Overwintering the Garden Pond


It seems that there are always questions in the fall about winterizing plastic ponds. To begin with, clean out all the gunk (composed of fish and plant waste) at the bottom of the pond. Specialist garden catalogues have a little gizmo that attaches to a hose and when the hose is run, the gizmo acts like a vacuum cleaner, sucking debris from the bottom of the pond. Or you can put your pump on the pond bottom and point the discharge into the garden. If you don’t remove the plant debris, it will continue to decompose. Decomposition uses oxygen as one of its primary fuels and this means that oxygen will be taken from the water to fuel plant decomposition. If there is an ice-layer over the pond, and there will be shortly, the water will not be able to replace that oxygen and the pond will go into an anaerobic (without oxygen) state under the ice.

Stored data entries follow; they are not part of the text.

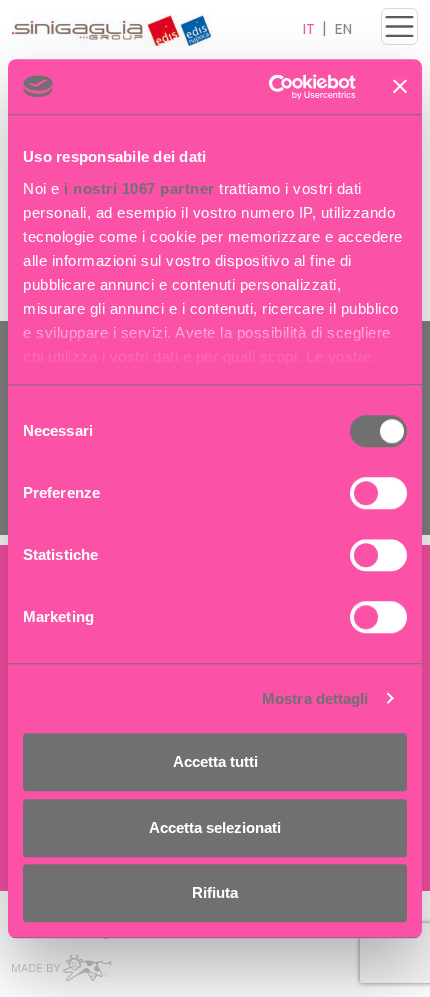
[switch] (378, 493)
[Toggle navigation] (399, 26)
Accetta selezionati (215, 827)
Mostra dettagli (315, 698)
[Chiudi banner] (400, 87)
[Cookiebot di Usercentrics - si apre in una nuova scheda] (270, 87)
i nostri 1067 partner (139, 188)
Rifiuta (215, 892)
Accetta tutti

Now, you’ve never quite smelled something until you’ve taken a whiff of a pond that’s in that state. It is basically your very own backyard sewage system. Aside from getting rid of the smell, the reason you remove the bottom layers of material is so any fish you’re leaving in the pond will have enough oxygen to survive the winter. And survive they will as long as you stop feeding them when the water temperature is less than 50F. At that temperature, it is really too cold for them to feed and any food will simply rot. The fish will survive as long as the water doesn’t freeze solidly to the bottom of the pond. If the pond is three to four feet deep, it will not freeze and your fish will be fine. Shallower ponds will either have to have a bubbler, a pump left running to keep an open area open or the fish removed to an aquarium for the winter. But start with removing the gunk.